«В последнее время, — писал Генри Филдинг в 1751 году, — среди нас возник новый вид пьянства, неведомый нашим предкам, и, если ему не положить конец, он непременно уничтожит немалую часть нашего простонародья. Пьянство, о котором я веду речь […] посредством яда, называемого джином […] главный предмет питания (если можно так выразиться) для более чем ста тысяч людей в нашей столице». Попытки «положить конец» этому бизнесу, самой заметной из которых был «акт о джине» 1736 года, были встречены лишь «проклятиями толпы». Акт высмеивали и успешно обходили, продавая джин под видом медицинских настоек или под другими названиями, как, например, «сангри», «тау-рау», «мейкшифт» или «король Теодор Корсиканский». «Джин-шопы» по-прежнему были полны мужчин и женщин, «а порой даже и детей», которые пили так, что потом «едва могли выбраться на улицу». Лондонские винокуры заявляли, что их продукция составляет «более одиннадцати двенадцатых всех крепких напитков Англии», а современник событий лорд Лэнсдаун признал в 1743 году, что «неумеренным употреблением джина пока что отличаются главным образом жители Лондона и Вестминстера». Джин помогал забыться арестантам и бродягам; он утешал бедняков Сент-Джайлса, где из каждых четырех домов в одном была распивочная.
Производство джина было делом чрезвычайно выгодным. Бизнесу дали «зеленый свет», и его ограждали от слишком уж больших акцизов, так что великого убийцу бедных и обездоленных, по существу, сотворили те, кто хотел быстро и легко нажиться. Запоздалая реакция властей была вызвана ростом числа посягательств на частную собственность, связанных с потреблением джина, и увеличением числа «слабых и больных» детей, забота о которых ощутимым бременем легла на приходы. В 1751 году часть «джин-шопов» была закрыта. Эта мера принесла долгожданные результаты. Усовершенствования на винокуренных заводах, более строгая инспекция питейных заведений и увеличение налогов привели к тому, что в 1757 году было замечено: «После того как ввели эти ограничения, мы не видим на улицах и сотой доли от прежнего числа несчастных пьянчуг». Горячка миновала. Буйство джина улеглось также быстро, как вспыхнуло, наводя на мысль, что Лондон в те годы прошел через некий «климактерический» период своей истории, когда сам город внезапно оказался во власти лихорадки и сжигающей жажды.
Однако не только джин и эль считались опасными, порабощающими напитками. Был еще чай.
Бакалейщик Дэниел Роулинсон был первым, кто продал фунт чая, и произошло это в 1650-е годы; пятьдесят лет спустя Конгрив перечислил «аксессуары чайного стола»: «апельсиновый бренди, анисовое семя, корица, цитронные цукаты и барбадосская вода[77]

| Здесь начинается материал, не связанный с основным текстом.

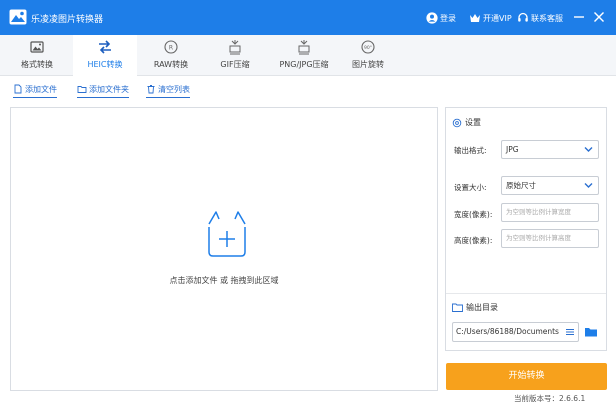 Image resolution: width=616 pixels, height=409 pixels. I want to click on contact-label: 联系客服, so click(547, 18).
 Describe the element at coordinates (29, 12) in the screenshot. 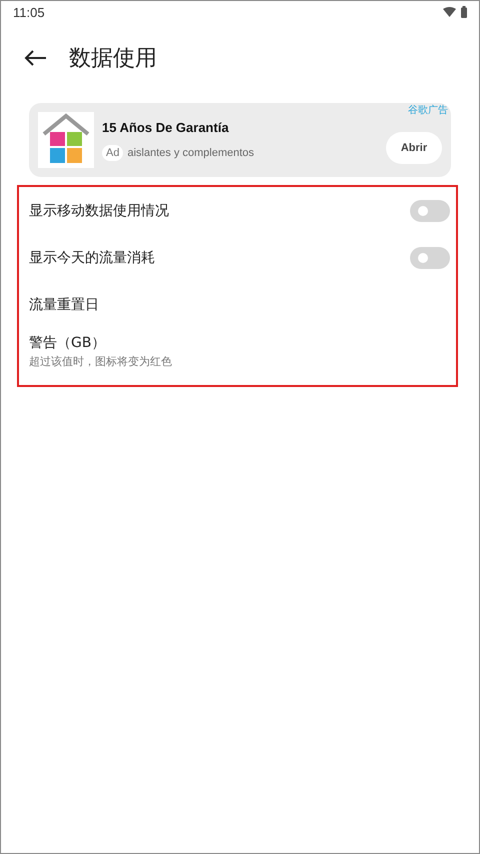

I see `status-time: 11:05` at that location.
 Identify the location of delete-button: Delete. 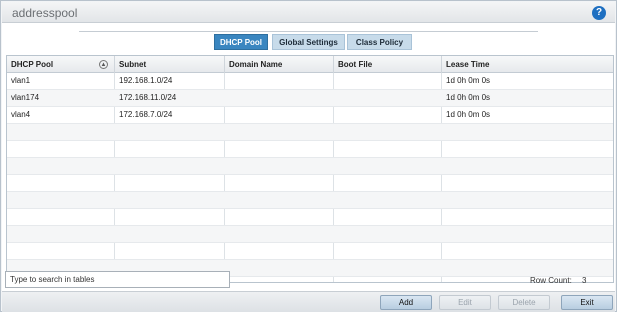
(524, 302).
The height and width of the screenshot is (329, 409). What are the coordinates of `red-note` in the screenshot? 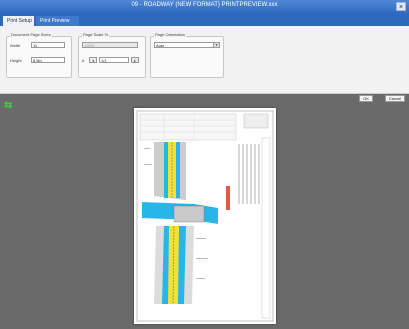 It's located at (228, 198).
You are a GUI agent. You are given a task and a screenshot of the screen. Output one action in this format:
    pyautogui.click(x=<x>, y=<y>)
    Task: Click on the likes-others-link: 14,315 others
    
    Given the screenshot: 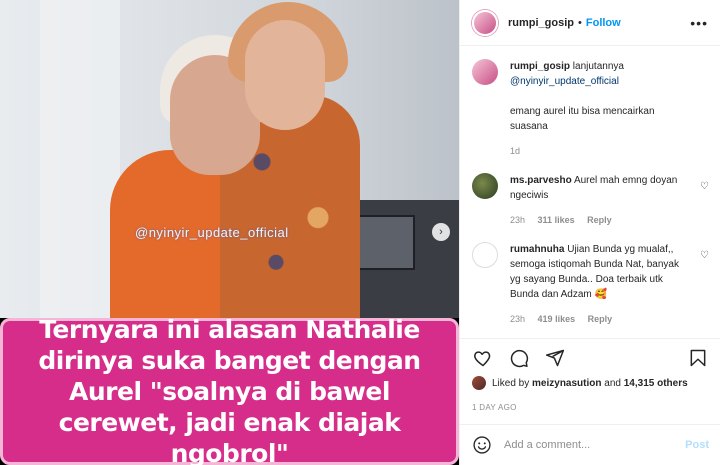 What is the action you would take?
    pyautogui.click(x=656, y=384)
    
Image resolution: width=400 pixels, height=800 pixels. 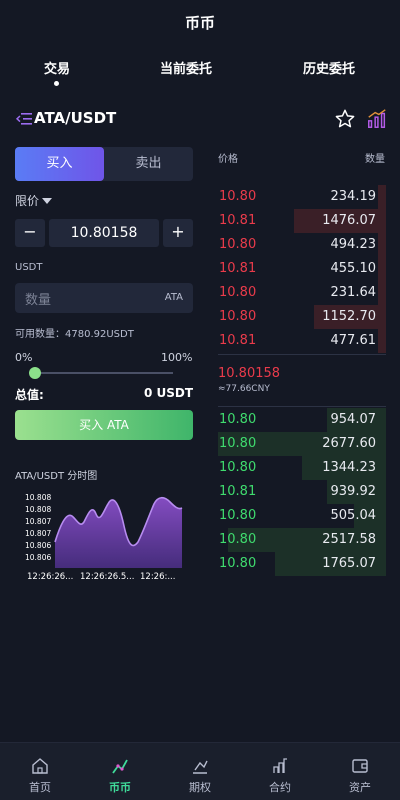 I want to click on percent-slider-thumb, so click(x=35, y=373).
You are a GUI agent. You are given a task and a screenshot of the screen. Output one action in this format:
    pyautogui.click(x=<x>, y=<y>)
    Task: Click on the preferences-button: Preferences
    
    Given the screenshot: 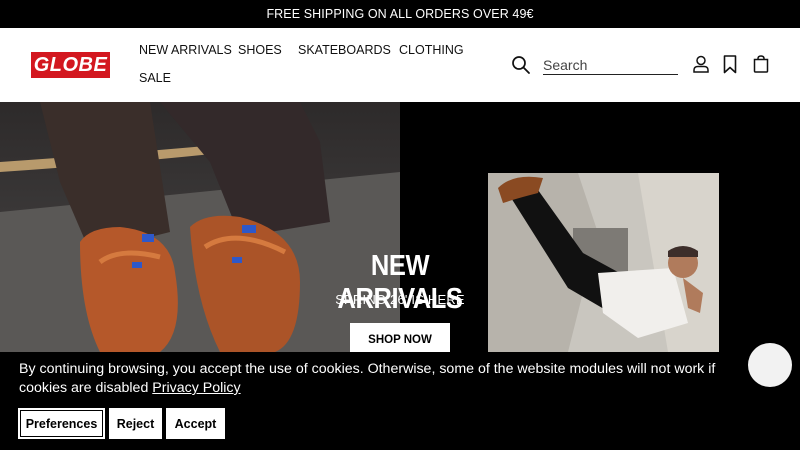 What is the action you would take?
    pyautogui.click(x=62, y=424)
    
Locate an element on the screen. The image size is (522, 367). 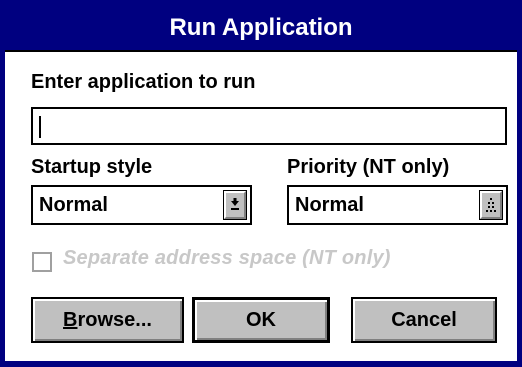
cancel-label: Cancel is located at coordinates (424, 320).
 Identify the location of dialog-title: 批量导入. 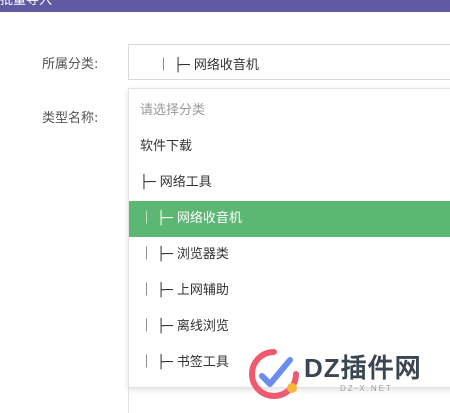
(26, 4).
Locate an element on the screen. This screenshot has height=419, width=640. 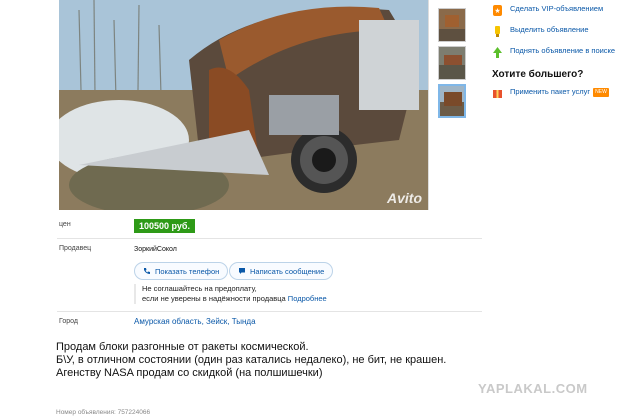
price-value: 100500 руб. is located at coordinates (164, 226).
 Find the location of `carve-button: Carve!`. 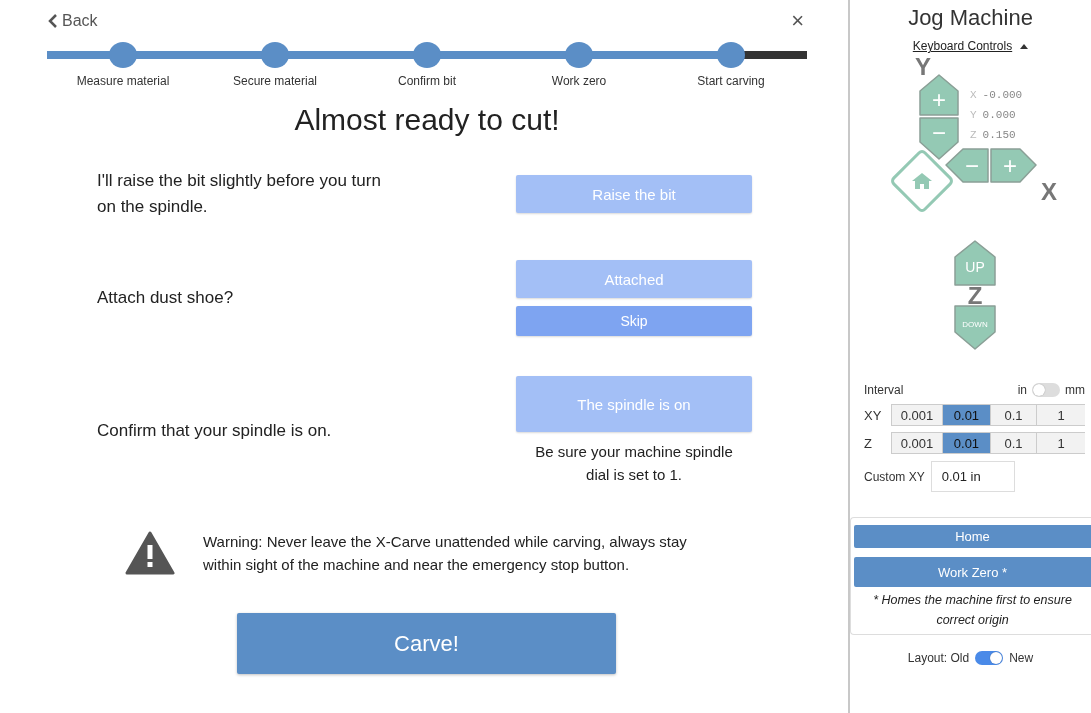

carve-button: Carve! is located at coordinates (426, 644).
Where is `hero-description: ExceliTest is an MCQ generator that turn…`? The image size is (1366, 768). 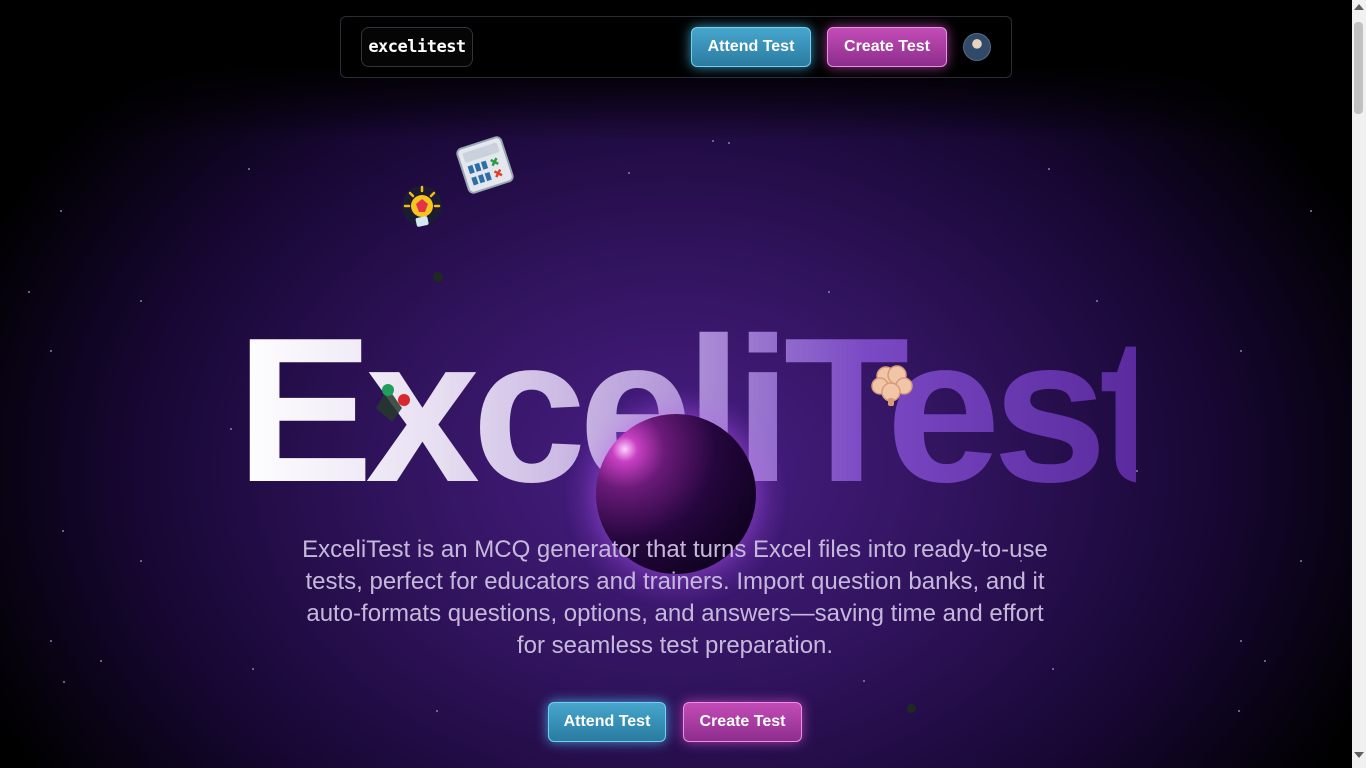
hero-description: ExceliTest is an MCQ generator that turn… is located at coordinates (675, 598).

». Дж. Айлив, автор «Нового и полного обзора Лондона» (1762), полагал, что «неумеренное употребление чая» портит у горожан желудки, лишая их возможности «исполнять функцию пищеварения, из-за чего сильно страдает аппетит». В 1758 году один памфлетист назвал пристрастие к чаю «чрезвычайно вредным для тех, кто усердно трудится и живет небогато», и осудил его как «одну из худших привычек, ведущую к утрате человеком самого себя и мешающую благополучию, для которого он рожден». Согласно широко распространенной версии, Уильям Хэзлитт, умерший в 1830 году на Фрит-стрит в Сохо, скончался от чрезмерного употребления этого напитка. И вновь делается упор на склонность лондонцев — даже некоренных, как Хэзлитт, — к излишествам и безудержности, из-за которых даже безобидная на первый взгляд травяная настойка может сделаться опасной. Здесь — одна из причин того, что лондонские чайные на открытом воздухе вскоре приобрели сомнительную репутацию. Пригородные места отдыха с невинными названиями — такими, как «Белый питьевой фонтан», «Пастух и пастушка», «Сады Кьюпера», «Монпелье», «Багнигг-уэллс», — предназначенные для чаепитий и приятного времяпрепровождения, начали ассоциироваться «с женщинами легкого поведения и юношами, испорченными нравственно и нездоровыми телесно», и стали известны как заведения, «где поощряются роскошество, расточительность, праздность, разнообразные дурные и незаконные побуждения». Казалось, всякая возможность отдыха и развлечения немедленно оборачивается в Лондоне излишествами, пороками, безнравственностью. Город не ведал покоя.